“The market could decide.”
Hester Peirce of the United States Securities and Exchange Commission (SEC) issued a separate opinion on the regulator's lawsuit against blockchain company LBRY.
In an Oct. 27 statement, Pierce expressed “unsettled” sentiment following the SEC's March 2021 enforcement action against LBRY. In November 2022, a judge ruled in favor of the SEC, stating that the company's LBC token was a security. Although LBRY appealed the decision, the company announced in October that it planned to jump, citing the fact that it was millions of dollars in debt due to legal fees.
“This case illustrates the arbitrary and real-life consequences of the commission's flawed enforcement-oriented approach to crypto,” Pearce said.
Some late thoughts on our case at LBRY: https://t.co/wLsG4Xr7wz
— Hester Peirce (@HesterPeirce) October 27, 2023
According to Pierce, the SEC's case against LBRY was based on the lack of evidence of fraud and the fact that the company took a conservative approach to digital assets compared to other crypto projects. The SEC commissioner pointed out that there was no clear way for a project like LBRY to register with the regulator, and if it could do so “it would not be a particularly worthwhile effort.”

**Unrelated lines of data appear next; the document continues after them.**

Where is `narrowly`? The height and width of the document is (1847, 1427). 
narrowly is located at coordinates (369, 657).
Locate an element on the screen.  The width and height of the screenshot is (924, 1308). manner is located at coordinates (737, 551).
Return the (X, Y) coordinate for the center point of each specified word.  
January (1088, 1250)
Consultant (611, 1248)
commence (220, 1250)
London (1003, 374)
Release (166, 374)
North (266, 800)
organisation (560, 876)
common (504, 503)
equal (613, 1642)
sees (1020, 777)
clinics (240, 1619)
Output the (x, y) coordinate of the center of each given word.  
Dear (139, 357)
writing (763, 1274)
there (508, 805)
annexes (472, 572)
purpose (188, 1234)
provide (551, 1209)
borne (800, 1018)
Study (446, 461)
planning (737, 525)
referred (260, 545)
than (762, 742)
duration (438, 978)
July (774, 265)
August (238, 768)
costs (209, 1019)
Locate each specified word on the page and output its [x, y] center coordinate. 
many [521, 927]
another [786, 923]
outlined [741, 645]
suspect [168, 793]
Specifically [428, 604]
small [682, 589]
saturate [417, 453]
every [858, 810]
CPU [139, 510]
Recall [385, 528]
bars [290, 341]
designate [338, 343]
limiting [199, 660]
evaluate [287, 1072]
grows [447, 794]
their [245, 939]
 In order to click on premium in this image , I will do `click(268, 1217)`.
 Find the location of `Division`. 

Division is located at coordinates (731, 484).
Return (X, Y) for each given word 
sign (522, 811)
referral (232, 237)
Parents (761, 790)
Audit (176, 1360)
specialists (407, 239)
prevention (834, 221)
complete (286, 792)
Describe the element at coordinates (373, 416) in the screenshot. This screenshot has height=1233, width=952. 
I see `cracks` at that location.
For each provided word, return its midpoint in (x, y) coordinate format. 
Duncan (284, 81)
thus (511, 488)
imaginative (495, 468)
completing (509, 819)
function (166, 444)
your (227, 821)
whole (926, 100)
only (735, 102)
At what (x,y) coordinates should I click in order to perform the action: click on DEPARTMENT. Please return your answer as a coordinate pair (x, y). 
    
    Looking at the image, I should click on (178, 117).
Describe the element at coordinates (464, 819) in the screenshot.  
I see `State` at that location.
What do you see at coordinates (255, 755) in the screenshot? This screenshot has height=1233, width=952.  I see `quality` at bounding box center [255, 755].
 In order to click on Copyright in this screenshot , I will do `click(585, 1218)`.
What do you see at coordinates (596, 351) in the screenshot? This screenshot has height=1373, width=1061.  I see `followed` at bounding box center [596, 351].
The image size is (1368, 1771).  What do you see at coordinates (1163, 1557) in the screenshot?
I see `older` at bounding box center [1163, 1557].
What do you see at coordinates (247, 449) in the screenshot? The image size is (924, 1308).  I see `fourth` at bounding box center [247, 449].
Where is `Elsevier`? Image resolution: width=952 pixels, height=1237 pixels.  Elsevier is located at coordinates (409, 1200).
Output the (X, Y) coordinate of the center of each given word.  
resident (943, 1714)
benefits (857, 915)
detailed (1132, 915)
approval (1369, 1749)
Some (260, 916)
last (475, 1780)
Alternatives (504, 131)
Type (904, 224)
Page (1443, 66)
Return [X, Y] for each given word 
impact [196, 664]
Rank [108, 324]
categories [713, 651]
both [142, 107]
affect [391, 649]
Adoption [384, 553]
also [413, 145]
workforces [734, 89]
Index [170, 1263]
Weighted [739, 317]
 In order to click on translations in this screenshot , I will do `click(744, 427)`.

“[T]”The commission has taken a very strong approach to this,” Pearce said. For example, after winning summary judgment, the Commission asserted that LBRY's request to burn all of its tokens, seeking $44 million in monetary damages, was insufficient proof that LBRY would not violate the registry provisions in the future. The remedies requested by the Commission are wholly disproportionate to the harm.
she added.
“The time and resources we spent on this matter could have been spent building a workable regulatory framework that companies like LBRY could follow. Then the market could have decided LBRY's fate.”
“The commission's action forced a group of entrepreneurs to abandon what they had built,” Pearce said. “Our disproportionate response to this issue is discouraging people from experimenting with blockchain technology.”
RELATED: SEC Revises $22M Fine on LBRY, Seeks $111K Instead
Peirce is often the voice of dissent at the SEC on crypto-related enforcement issues. In September, she told Cointelegraph that crypto companies should not give up on trying to launch in the United States, but she believed that the Commission was “too far behind” to find a regulatory framework solution.
Gary Gensler, who heads the SEC, has repeatedly called on crypto companies to “come and talk” with the regulator to avoid enforcement action. To date, the regulator has filed lawsuits against crypto exchanges Binance and Coinbase and several other firms in the space.